Repatriation of Cossacks After World War II - Western Allied Motivations

Western Allied Motivations

Technically, the Allies were not legally obliged to return all Cossacks, specifically those who did not qualify as Soviet citizens. The Yalta Agreement, moreover, did not authorize the use of force during repatriation operations. To this day, the question remains why the Allies conceded to Stalin's will for illicit, unconditionally forced repatriation. Speculations as to why include the Allies' desire to preserve the ethereal peace following World War II and to set stable grounds for future cooperation between the West and the USSR. Contributing to the pro-repatriation issue was the cause of "expediency." During the war, Germany had allocated Allied POWs on the Eastern half, and Soviet POWs on the Western in order to frustrate escape attempts. Given the reciprocality, the enduring presumption was that the more quickly the Allies repatriated all Cossacks according to Stalin's instructions, the more quickly Allied prisoners would be returned to their mother countries from the Soviet hands. Of greater pressure on the Allied administration was the USSR's notorious volatility that could spontaneously kill all Allied POWs in its temporary possession. Therefore, the Allied decision to force rapid Soviet POW repatriation was not blatantly selfish, as they did realize the sacrifice of involved—either save one's compatriots from potential slaughter and mistreatment, or save foreigners from a virtually guaranteed massacre.

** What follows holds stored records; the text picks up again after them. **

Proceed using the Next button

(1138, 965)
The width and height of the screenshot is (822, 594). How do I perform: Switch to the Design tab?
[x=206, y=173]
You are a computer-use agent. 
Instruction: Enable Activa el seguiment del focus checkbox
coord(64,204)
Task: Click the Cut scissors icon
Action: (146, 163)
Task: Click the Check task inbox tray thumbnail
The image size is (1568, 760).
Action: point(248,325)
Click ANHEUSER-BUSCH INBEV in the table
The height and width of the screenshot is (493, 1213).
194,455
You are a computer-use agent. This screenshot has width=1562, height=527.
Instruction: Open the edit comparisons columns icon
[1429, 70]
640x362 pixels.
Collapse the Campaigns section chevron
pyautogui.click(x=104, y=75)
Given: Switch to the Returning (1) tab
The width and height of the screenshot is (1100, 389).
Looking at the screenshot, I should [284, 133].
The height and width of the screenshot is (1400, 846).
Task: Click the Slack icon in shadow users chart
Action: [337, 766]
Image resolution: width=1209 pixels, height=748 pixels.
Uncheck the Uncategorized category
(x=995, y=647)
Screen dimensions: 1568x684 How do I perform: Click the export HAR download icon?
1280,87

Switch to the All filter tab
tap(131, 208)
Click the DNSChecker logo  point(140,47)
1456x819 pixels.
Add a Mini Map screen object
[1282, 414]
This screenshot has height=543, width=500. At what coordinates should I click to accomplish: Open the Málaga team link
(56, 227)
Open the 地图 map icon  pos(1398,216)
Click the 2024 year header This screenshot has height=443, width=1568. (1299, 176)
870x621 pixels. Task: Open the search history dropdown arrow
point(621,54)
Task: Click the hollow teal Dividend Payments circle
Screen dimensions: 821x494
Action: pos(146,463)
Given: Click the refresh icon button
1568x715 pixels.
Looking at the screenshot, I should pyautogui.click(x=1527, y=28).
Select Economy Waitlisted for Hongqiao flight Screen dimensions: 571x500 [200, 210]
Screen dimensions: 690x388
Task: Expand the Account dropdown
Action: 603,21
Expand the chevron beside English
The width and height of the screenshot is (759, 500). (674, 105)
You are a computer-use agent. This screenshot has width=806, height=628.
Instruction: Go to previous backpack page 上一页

Contrary to the long-held assumption that the Allies knew nothing of the fate of the repatriated Soviet POWs, governmental archives declassified during the period 1972-1978 reveal that the Allies were indeed knowledgeable that they were thrusting prisoners to their deaths. As British Foreign Secretary Anthony Eden remarked in September 1944, "the probability that if we do what the Soviet Government want and return all these prisoners to the Soviet Union, whether they are willing to return or no, we shall be sending some of them to their deaths." In the face of a fatal dilemma, the fact that the Allies chose forcible repatriation suggests their greater hope for global peace and future peace as the Cold War slowly unfolded.

Some British people may have taken the view that the Russians were entitled to execute any of their people caught wearing German uniform, since Britain had executed one of its people caught wearing German uniform, John Amery.